## Exercise instructions:
All lines from the one containing "Where should I click to: Share" down to the one containing "Task: Click the globe language icon", both ends included, are to be given again exactly; omit the rest of the listing below.

*** Begin section ***

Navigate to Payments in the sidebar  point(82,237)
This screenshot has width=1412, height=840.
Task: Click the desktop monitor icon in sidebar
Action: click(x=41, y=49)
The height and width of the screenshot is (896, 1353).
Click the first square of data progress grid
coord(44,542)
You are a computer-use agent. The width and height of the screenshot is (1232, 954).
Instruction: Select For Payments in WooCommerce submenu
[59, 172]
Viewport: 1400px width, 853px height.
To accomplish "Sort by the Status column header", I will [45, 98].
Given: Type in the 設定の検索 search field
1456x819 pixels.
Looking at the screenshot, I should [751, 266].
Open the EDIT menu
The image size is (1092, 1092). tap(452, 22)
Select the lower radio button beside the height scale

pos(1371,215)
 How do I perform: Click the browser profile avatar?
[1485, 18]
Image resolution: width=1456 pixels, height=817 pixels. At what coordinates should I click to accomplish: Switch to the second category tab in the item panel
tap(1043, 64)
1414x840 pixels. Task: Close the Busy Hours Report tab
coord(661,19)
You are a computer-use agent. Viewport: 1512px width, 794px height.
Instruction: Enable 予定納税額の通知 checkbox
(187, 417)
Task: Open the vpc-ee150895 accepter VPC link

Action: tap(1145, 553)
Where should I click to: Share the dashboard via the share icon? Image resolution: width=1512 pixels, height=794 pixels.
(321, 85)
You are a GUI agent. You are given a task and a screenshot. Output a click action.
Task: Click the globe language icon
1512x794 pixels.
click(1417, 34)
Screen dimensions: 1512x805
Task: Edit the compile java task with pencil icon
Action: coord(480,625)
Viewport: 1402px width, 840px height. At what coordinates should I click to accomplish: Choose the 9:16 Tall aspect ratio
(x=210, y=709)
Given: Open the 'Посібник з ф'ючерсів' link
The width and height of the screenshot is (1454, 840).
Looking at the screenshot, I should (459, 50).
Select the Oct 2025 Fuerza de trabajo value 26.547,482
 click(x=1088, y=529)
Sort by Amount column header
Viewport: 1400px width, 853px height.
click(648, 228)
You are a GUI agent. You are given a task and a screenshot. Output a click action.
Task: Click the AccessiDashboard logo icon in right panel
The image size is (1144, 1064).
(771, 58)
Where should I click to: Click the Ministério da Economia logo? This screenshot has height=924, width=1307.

*** End section ***

## Solution to the problem:
Where should I click to: Share the dashboard via the share icon? Image resolution: width=1512 pixels, height=794 pixels.
(321, 85)
You are a GUI agent. You are given a task and a screenshot. Output a click action.
Task: Click the globe language icon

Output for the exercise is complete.